The records are to be repeated in full. Every line must match.

+ + + + +

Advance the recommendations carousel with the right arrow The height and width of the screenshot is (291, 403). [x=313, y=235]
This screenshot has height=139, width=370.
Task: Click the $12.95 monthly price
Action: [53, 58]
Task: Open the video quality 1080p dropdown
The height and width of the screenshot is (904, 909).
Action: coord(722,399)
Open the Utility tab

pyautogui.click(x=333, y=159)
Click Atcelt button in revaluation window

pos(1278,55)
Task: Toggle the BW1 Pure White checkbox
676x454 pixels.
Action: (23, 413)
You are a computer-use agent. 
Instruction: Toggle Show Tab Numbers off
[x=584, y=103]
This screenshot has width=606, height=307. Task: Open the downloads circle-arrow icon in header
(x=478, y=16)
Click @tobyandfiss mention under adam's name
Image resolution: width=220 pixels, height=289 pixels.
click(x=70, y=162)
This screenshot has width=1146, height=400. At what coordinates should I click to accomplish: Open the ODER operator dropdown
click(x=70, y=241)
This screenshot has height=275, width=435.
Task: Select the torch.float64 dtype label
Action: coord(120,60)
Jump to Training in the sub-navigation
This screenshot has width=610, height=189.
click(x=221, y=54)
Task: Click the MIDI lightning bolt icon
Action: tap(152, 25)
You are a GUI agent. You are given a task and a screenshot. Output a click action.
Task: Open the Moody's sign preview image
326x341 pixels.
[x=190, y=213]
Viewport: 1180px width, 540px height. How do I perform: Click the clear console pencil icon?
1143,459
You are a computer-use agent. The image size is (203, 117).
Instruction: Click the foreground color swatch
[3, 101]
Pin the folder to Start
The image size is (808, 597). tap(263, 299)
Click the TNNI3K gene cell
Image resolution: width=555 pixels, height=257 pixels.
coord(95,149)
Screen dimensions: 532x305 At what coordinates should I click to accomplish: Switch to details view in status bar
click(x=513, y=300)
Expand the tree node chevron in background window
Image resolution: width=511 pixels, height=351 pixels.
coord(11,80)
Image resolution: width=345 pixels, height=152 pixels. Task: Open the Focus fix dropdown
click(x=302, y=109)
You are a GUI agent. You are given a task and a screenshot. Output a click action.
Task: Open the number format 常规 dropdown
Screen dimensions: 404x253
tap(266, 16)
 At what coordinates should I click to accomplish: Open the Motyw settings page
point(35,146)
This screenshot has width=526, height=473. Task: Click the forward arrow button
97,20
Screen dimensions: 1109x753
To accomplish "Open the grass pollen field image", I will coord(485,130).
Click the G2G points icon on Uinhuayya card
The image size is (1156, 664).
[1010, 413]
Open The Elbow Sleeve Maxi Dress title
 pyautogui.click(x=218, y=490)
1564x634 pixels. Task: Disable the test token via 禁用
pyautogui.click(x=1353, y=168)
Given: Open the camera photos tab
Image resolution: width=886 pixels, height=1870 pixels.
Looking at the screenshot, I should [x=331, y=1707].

+ + + + +

**Response area**
Advance the recommendations carousel with the right arrow The height and width of the screenshot is (291, 403). [x=313, y=235]
This screenshot has height=139, width=370.
Task: Click the $12.95 monthly price
Action: [53, 58]
Task: Open the video quality 1080p dropdown
The height and width of the screenshot is (904, 909).
Action: coord(722,399)
Open the Utility tab

pyautogui.click(x=333, y=159)
Click Atcelt button in revaluation window

pos(1278,55)
Task: Toggle the BW1 Pure White checkbox
676x454 pixels.
Action: (23, 413)
You are a computer-use agent. 
Instruction: Toggle Show Tab Numbers off
[x=584, y=103]
This screenshot has width=606, height=307. Task: Open the downloads circle-arrow icon in header
(x=478, y=16)
Click @tobyandfiss mention under adam's name
Image resolution: width=220 pixels, height=289 pixels.
click(x=70, y=162)
This screenshot has width=1146, height=400. At what coordinates should I click to accomplish: Open the ODER operator dropdown
click(x=70, y=241)
This screenshot has height=275, width=435.
Task: Select the torch.float64 dtype label
Action: coord(120,60)
Jump to Training in the sub-navigation
This screenshot has width=610, height=189.
click(x=221, y=54)
Task: Click the MIDI lightning bolt icon
Action: tap(152, 25)
You are a GUI agent. You are given a task and a screenshot. Output a click action.
Task: Open the Moody's sign preview image
326x341 pixels.
[x=190, y=213]
Viewport: 1180px width, 540px height. How do I perform: Click the clear console pencil icon?
1143,459
You are a computer-use agent. The image size is (203, 117).
Instruction: Click the foreground color swatch
[3, 101]
Pin the folder to Start
The image size is (808, 597). tap(263, 299)
Click the TNNI3K gene cell
Image resolution: width=555 pixels, height=257 pixels.
coord(95,149)
Screen dimensions: 532x305 At what coordinates should I click to accomplish: Switch to details view in status bar
click(x=513, y=300)
Expand the tree node chevron in background window
Image resolution: width=511 pixels, height=351 pixels.
coord(11,80)
Image resolution: width=345 pixels, height=152 pixels. Task: Open the Focus fix dropdown
click(x=302, y=109)
You are a GUI agent. You are given a task and a screenshot. Output a click action.
Task: Open the number format 常规 dropdown
Screen dimensions: 404x253
tap(266, 16)
 At what coordinates should I click to accomplish: Open the Motyw settings page
point(35,146)
This screenshot has width=526, height=473. Task: Click the forward arrow button
97,20
Screen dimensions: 1109x753
To accomplish "Open the grass pollen field image", I will coord(485,130).
Click the G2G points icon on Uinhuayya card
The image size is (1156, 664).
[1010, 413]
Open The Elbow Sleeve Maxi Dress title
 pyautogui.click(x=218, y=490)
1564x634 pixels. Task: Disable the test token via 禁用
pyautogui.click(x=1353, y=168)
Given: Open the camera photos tab
Image resolution: width=886 pixels, height=1870 pixels.
Looking at the screenshot, I should [x=331, y=1707].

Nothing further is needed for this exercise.